Um jardim no deserto - os lutadores criativos

Um modestíssimo contributo para a divulgação da bela luta dos professores pela dignidade profissional.

Os professores são modelos para a sociedade. Por extensão e inerência, a sua luta por uma escola pública democrática, uma gestão não-autoritária, uma avaliação profissional honesta e a substituição das políticas destrutivas do Ministério da Educação, é um modelo para todos os cidadãos oprimidos e violentados por este governo dito socialista.

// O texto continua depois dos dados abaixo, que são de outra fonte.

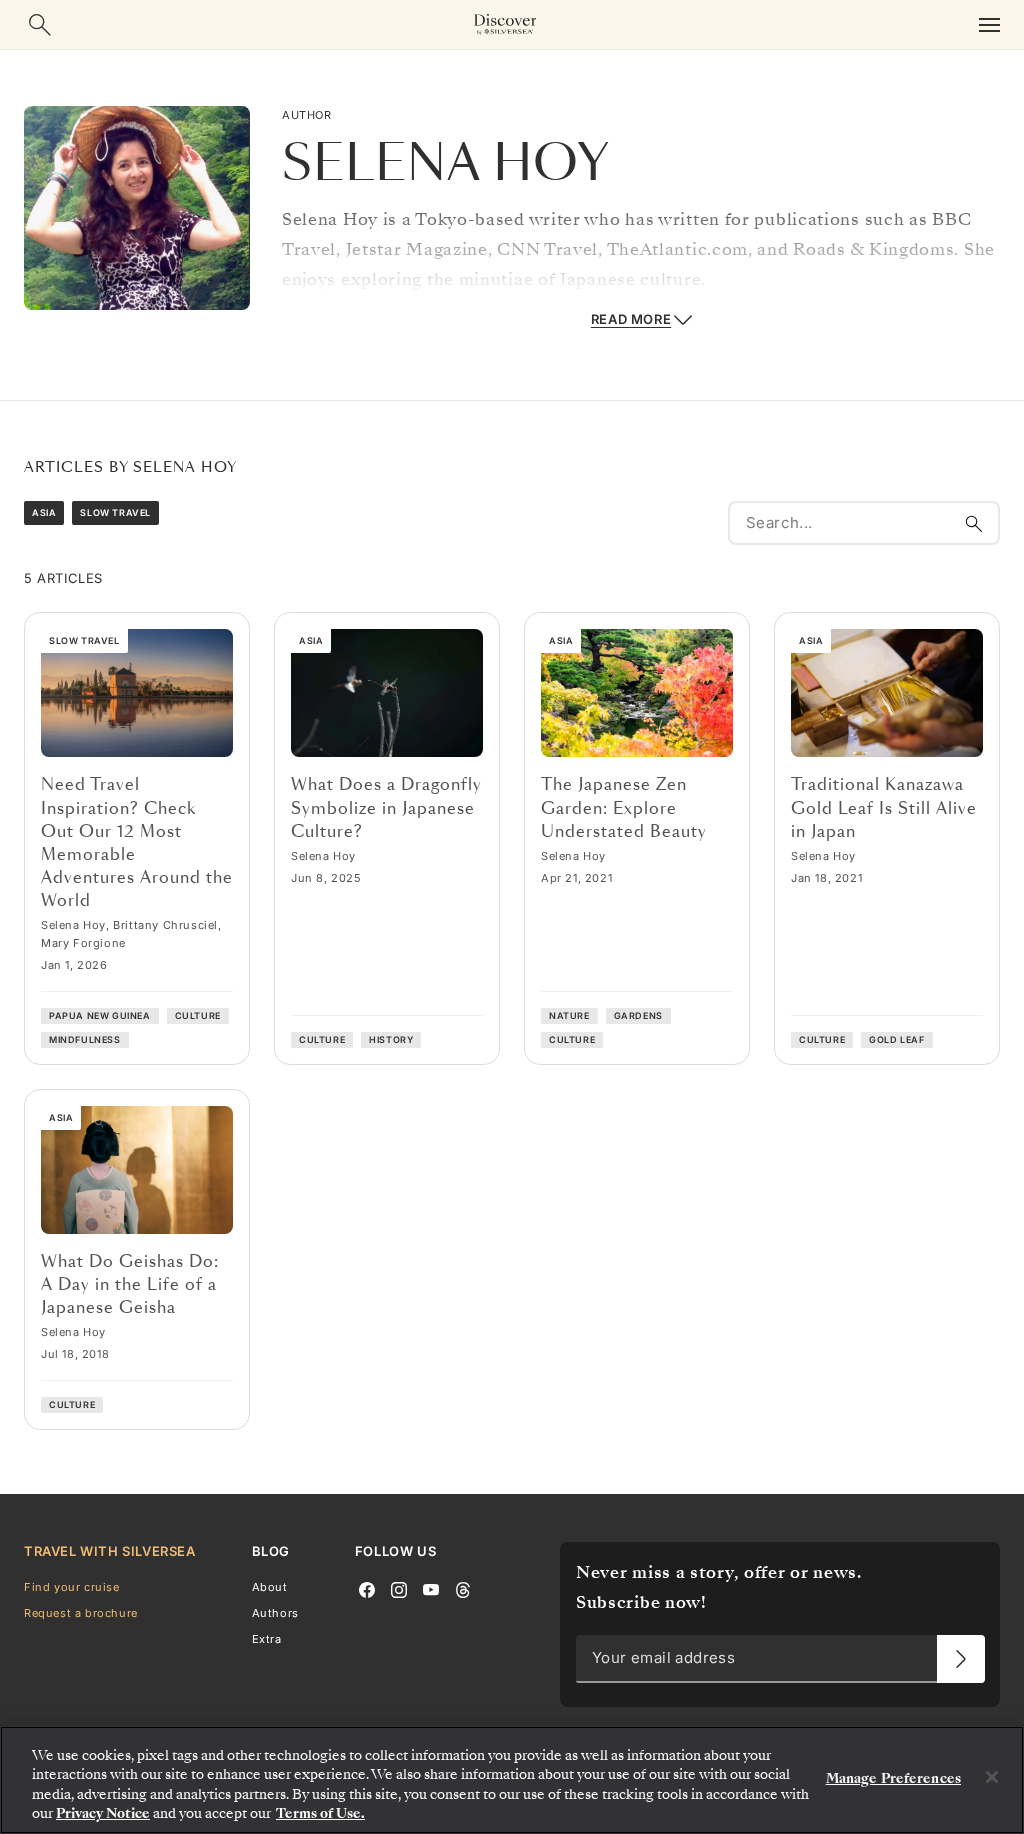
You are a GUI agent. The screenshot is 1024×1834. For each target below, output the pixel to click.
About (270, 1586)
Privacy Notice (103, 1813)
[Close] (992, 1777)
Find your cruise (72, 1586)
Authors (275, 1613)
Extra (267, 1639)
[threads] (463, 1588)
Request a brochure (81, 1613)
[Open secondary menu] (989, 24)
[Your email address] (961, 1659)
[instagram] (399, 1588)
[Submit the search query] (974, 523)
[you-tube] (431, 1588)
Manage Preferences (893, 1778)
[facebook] (367, 1588)
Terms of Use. (320, 1813)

Marcha profs 15Nov (grande)

O emblema (widget, badge, reminder ou o que lhe queiram chamar) aqui em cima foi construído sobre uma imagem vectorial para que possa ser ampliado sem perder qualidade e nitidez usando um editor de imagens ou um software DTP - programas de composição como, por exemplo, o Microsoft Publisher ou o Corel Draw.

Destina-se a chamar a atenção para a jornada de luta e protesto que os professores vão realizar no dia 15 de Novembro. Pode ser colocado em blogues ou sítios e permite uma impressão de alta qualidade em tamanho A4 (testado) e formatos maiores (não testado).

2 Comments:

Anonymous zedeportugal said...

Cara amiga,
No comentário que teve a atenção de deixar lá pelo meu sítio perguntava o que teria eu contra o acordo ortográfico.
Poderia responder-lhe jesuiticamente: - o que tem a minha amiga a favor do dito?
Mas como até já tive ocasião de explicar isso num postal, vou deixar-lhe aqui o linque do referido, desejando que possa ser-lhe esclarecedor da minha posição.

http://umjardimnodeserto.nireblog.com/post/2008/07/23/os-portugueses-ficaram-definitivamente-apatridas

Dito isto, despeço-me à brasileira com o seguinte escrito fonético, a partir do dito de uma amiga minha lá das terras de Santa Cruz, num dia em que a chuva nos pegou de surpresa: - Olha cara, eu vou mi já, qui já pinga.

Eh, eh, eh.

1:19 da manhã  
Anonymous setora said...

Também tenho pelo meu blogue textos na defesa dessa escrita acordada.
E, meu caro, cacofonias também as temos por cá. E as de lá são bem mais doces. Não li ainda o texto que me indica mas, se a sua pátria é a língua (como deduzo do título), veja como ela se alarga se nos aproximarmos de todos os que também a falam. Para que havemos de ser estreitinhos? E já viu mesmo as alterações propostas?